Jeudi 1° décembre 1977

 

Excellence,

Vous venez de Pologne, et cela suffit pour nous rendre agréable votre visite. Le nom de votre patrie évoque en nous une plénitude de sentiments et d’émotions que peu d’autres noms pourraient susciter.

La Pologne nous est, en effet, très chère, et pas seulement à cause des souvenirs personnels nous liant à elle, qui remontent à une période lointaine de notre vie, mais qui ne sont pas pour autant moins profonds et moins vifs. Nous avons en particulier gardé dans notre souvenir l’image de la grande et belle Varsovie des jeunes années de notre vie sacerdotale. Par la suite, la folie destructrice de la guerre s’est abattue sur elle, faisant d’innombrables morts et n’y laissant plus pierre sur pierre pour ainsi dire.

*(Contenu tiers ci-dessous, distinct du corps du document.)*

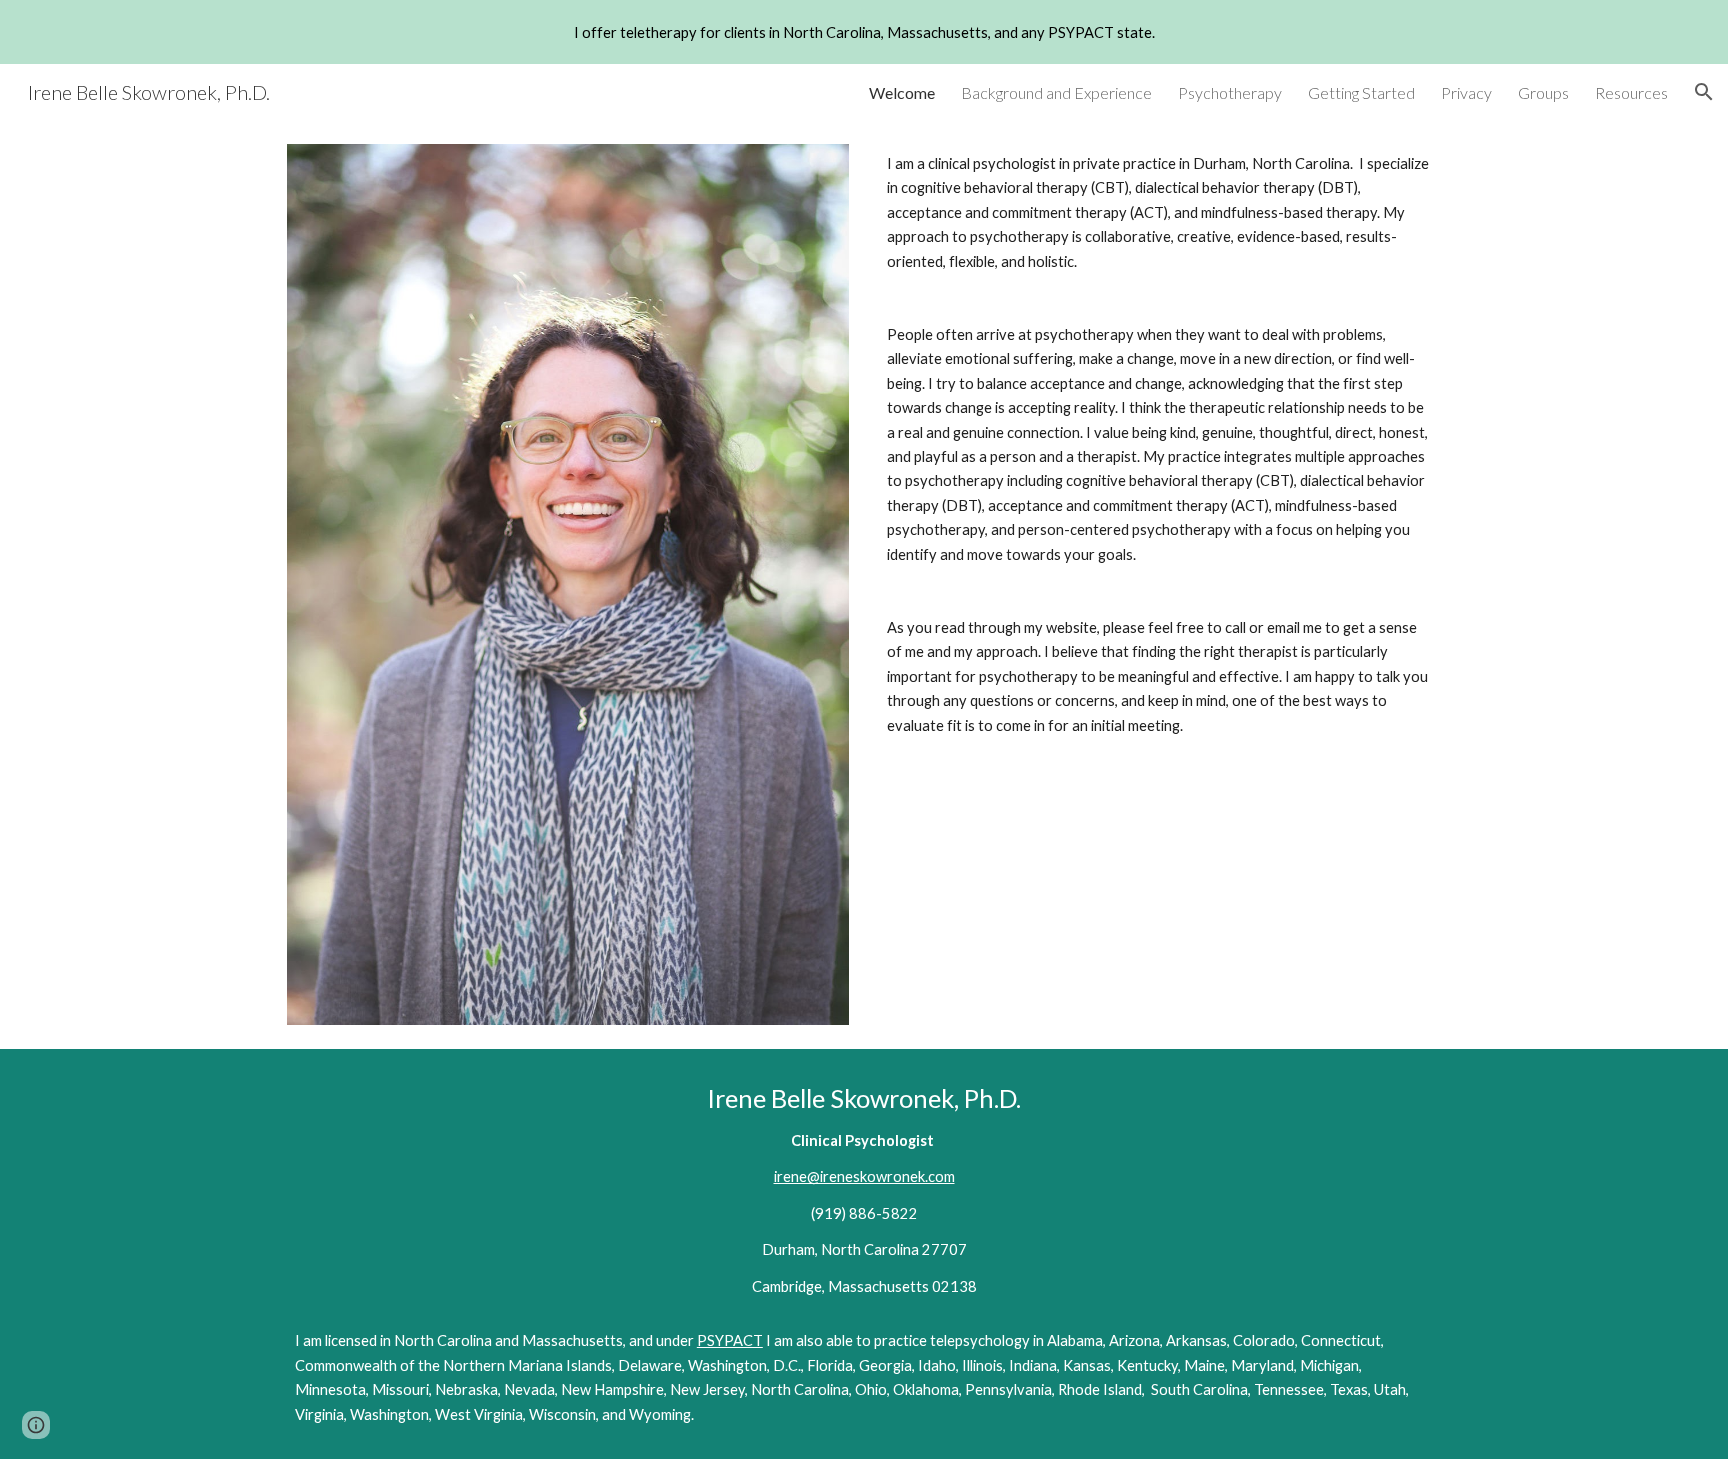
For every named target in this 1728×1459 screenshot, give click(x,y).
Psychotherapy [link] (1230, 92)
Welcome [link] (902, 92)
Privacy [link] (1466, 92)
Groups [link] (1543, 92)
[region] (864, 32)
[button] (1704, 92)
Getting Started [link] (1361, 92)
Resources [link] (1631, 92)
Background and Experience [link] (1056, 92)
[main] (1160, 445)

Mais ensuite, la volonté de reconstruction du peuple polonais - si durement frappé, mais que ce malheur, pas plus que les autres qu’elle a connus durant sa longue existence nationale, n’a fait plier - a mis son point d’honneur à l’aire ressusciter de ses cendres la ville qui est le symbole de son unité et de sa volonté de vivre. Aujourd’hui il est devenu presque impossible d’y voir ses anciennes blessures. Ceci, non pas pour effacer le souvenir, et surtout les enseignements d’une terrible guerre, mais pour affirmer la continuité d’une histoire enracinée dans les siècles et tournée vers l’avenir. Cette continuité, même les épreuves les plus dures n’ont pas réussi à la briser, et la Pologne veut la maintenir dans la fidélité à son identité nationale.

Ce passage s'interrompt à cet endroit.